Journal: Scientific reports
PMID:

Abstract

Social media platforms provide valuable insights into mental health trends by capturing user-generated discussions on conditions such as depression, anxiety, and suicidal ideation. Machine learning (ML) and deep learning (DL) models have been increasingly applied to classify mental health conditions from textual data, but selecting the most effective model involves trade-offs in accuracy, interpretability, and computational efficiency.

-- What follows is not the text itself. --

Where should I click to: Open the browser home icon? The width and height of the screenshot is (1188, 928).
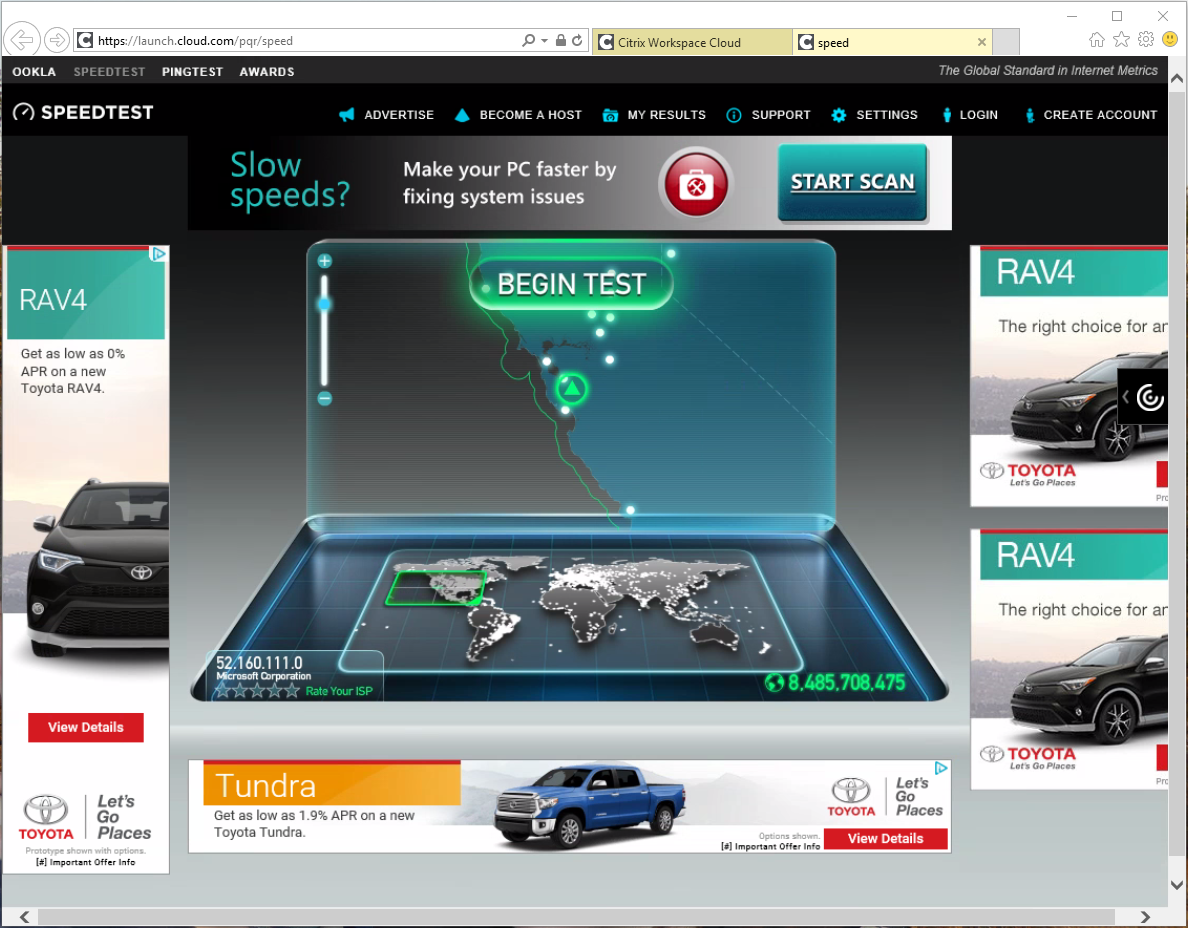1096,39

This study evaluates multiple ML models, including logistic regression, random forest, and LightGBM, alongside DL architectures such as ALBERT and Gated Recurrent Units (GRUs), for both binary and multi-class classification of mental health conditions. Our findings indicate that ML and DL models achieve comparable classification performance on medium-sized datasets, with ML models offering greater interpretability through variable importance scores, while DL models are more robust to complex linguistic patterns. Additionally, ML models require explicit feature engineering, whereas DL models learn hierarchical representations directly from text. Logistic regression provides the advantage of capturing both positive and negative associations between features and mental health conditions, whereas tree-based models prioritize decision-making power through split-based feature selection. This study offers empirical insights into the advantages and limitations of different modeling approaches and provides recommendations for selecting appropriate methods based on dataset size, interpretability needs, and computational constraints.

Authors

  • Zhanyi Ding
    Center for Data Science, New York University, New York, USA.
  • Zhongyan Wang
    Center for Data Science, New York University, New York, USA.
  • Yeyubei Zhang
    School of Engineering and Applied Science, University of Pennsylvania, Philadelphia, USA.
  • Yuchen Cao
    Plastic Surgery Hospital, Chinese Academy of Medical Sciences and Peking Union Medical College, Beijing, 100144, China.
  • Yunchong Liu
    School of Engineering and Applied Science, University of Pennsylvania, Philadelphia, USA.
  • Xiaorui Shen
    Department of EECS, University of California, Berkeley, Berkeley, USA.
  • Yexin Tian
    Khoury College of Computer Science, Northeastern University, Boston, USA.
  • Jianglai Dai
    College of Computing, Georgia Institute of Technology, Atlanta, USA.